** START OF Text section **

Reputation: 1
Input: a list of strings as ['who are they','are you there?','Yes! you be there']
Output: a dictionary that maps each word in any string to the set consisting of the ids for all strings containing the word.
output = {'who':[1], 'are':[1,2], 'they':[1], 'you':[2,3], 'there':[2], 'Yes':[3], 'be':[3]}
I am stuck please help, i am unable to make a method or procedure that performs this function.
Upvotes: 0
Views: 809
Reputation: 423
How about this fun solution:
import string
a = ['who are they','are you there?','Yes! you be there']
x ={}
for word in ' '.join(a).translate(None,string.punctuation).lower().split():
try:x[word]+=1
except:x[word]=1
print x
Upvotes: 0
Reputation: 7822
I would solve this problem like this:
def toDict(l):
ids, output,i = {}, {},1
for sentence in l:
ids[sentence] = i
i += 1
for sentence in l:
words = sentence.split(" ")
for word in words:
if word in output:
output[word].append(ids[sentence])
else:
output[word] = []
output[word].append(ids[sentence])
return output
which returns:
{'be': [3], 'there': [3], 'who': [1], 'Yes!': [3], 'there?': [2], 'are': [1, 2], 'they': [1], 'you': [2, 3]}
Upvotes: 1
Reputation: 1121486
Use a collections.defaultdict
object to gather your ids, and enumerate()
to generate them:
from collections import defaultdict
output = defaultdict(list)
for index, sentence in enumerate(inputlist):
for word in sentence.lower().split():
output[word.strip('!?. ')].append(index)
Note that I lowercase the sentence and strip any leftover punctuation.
Result:
defaultdict(<class 'list'>, {'are': [0, 1], 'they': [0], 'be': [2], 'who': [0], 'yes': [2], 'there': [1, 2], 'you': [1, 2]})
This uses 0-based indexing (like everything in Python). If you have to count from 1, tell enumerate()
to start counting from there:
for index, sentence in enumerate(inputlist, 1):
Upvotes: 7

** END OF Text section **

Required task 1
Retype the stretch of the forum thread on mapping words to string ids from "Note that I" through "1, tell enumerate()".
Required task 2
In the forum thread on mapping words to string ids, which object does the answer with 7 upvotes recommend for gathering the ids?

** START OF Information given **

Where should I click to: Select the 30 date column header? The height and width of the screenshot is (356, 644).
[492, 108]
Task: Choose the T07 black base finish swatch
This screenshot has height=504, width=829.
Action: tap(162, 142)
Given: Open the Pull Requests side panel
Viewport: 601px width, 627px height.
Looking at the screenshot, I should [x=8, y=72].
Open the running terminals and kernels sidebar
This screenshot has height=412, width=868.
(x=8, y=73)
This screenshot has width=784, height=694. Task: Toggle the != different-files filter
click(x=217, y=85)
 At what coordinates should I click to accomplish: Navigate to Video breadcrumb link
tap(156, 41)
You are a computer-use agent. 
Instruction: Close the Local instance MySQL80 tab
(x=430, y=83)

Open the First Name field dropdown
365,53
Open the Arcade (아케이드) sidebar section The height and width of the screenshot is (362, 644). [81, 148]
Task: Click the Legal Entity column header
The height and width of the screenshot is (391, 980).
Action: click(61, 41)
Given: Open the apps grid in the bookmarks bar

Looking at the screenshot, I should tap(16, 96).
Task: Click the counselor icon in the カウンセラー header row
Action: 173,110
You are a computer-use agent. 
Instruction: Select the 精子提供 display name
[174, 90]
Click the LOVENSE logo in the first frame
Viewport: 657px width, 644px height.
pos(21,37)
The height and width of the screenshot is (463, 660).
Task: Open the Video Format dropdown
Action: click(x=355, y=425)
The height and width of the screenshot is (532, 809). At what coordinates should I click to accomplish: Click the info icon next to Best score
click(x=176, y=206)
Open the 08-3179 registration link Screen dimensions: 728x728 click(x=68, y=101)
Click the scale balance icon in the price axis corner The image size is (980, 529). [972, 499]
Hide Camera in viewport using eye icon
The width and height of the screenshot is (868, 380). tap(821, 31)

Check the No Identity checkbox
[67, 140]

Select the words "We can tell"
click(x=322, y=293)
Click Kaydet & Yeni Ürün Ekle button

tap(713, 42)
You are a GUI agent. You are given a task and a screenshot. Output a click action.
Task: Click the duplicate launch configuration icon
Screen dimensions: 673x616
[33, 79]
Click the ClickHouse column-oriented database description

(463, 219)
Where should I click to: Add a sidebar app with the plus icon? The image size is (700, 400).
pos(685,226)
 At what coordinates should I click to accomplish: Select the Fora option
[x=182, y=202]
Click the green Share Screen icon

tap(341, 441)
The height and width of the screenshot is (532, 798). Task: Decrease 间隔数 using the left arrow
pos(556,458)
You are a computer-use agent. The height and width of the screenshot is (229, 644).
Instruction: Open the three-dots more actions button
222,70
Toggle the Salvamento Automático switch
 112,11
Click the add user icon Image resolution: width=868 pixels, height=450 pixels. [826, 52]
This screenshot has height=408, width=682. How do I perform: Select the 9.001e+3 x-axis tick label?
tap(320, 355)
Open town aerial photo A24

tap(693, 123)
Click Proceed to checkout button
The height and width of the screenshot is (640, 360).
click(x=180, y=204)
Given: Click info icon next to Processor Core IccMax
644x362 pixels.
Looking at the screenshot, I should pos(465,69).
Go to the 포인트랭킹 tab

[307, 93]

** END OF Information given **

Solution 1
Note that I lowercase the sentence and strip any leftover punctuation.
Result:
defaultdict(<class 'list'>, {'are': [0, 1], 'they': [0], 'be': [2], 'who': [0], 'yes': [2], 'there': [1, 2], 'you': [1, 2]})
This uses 0-based indexing (like everything in Python). If you have to count from 1, tell enumerate()

Solution 2
A collections.defaultdict object.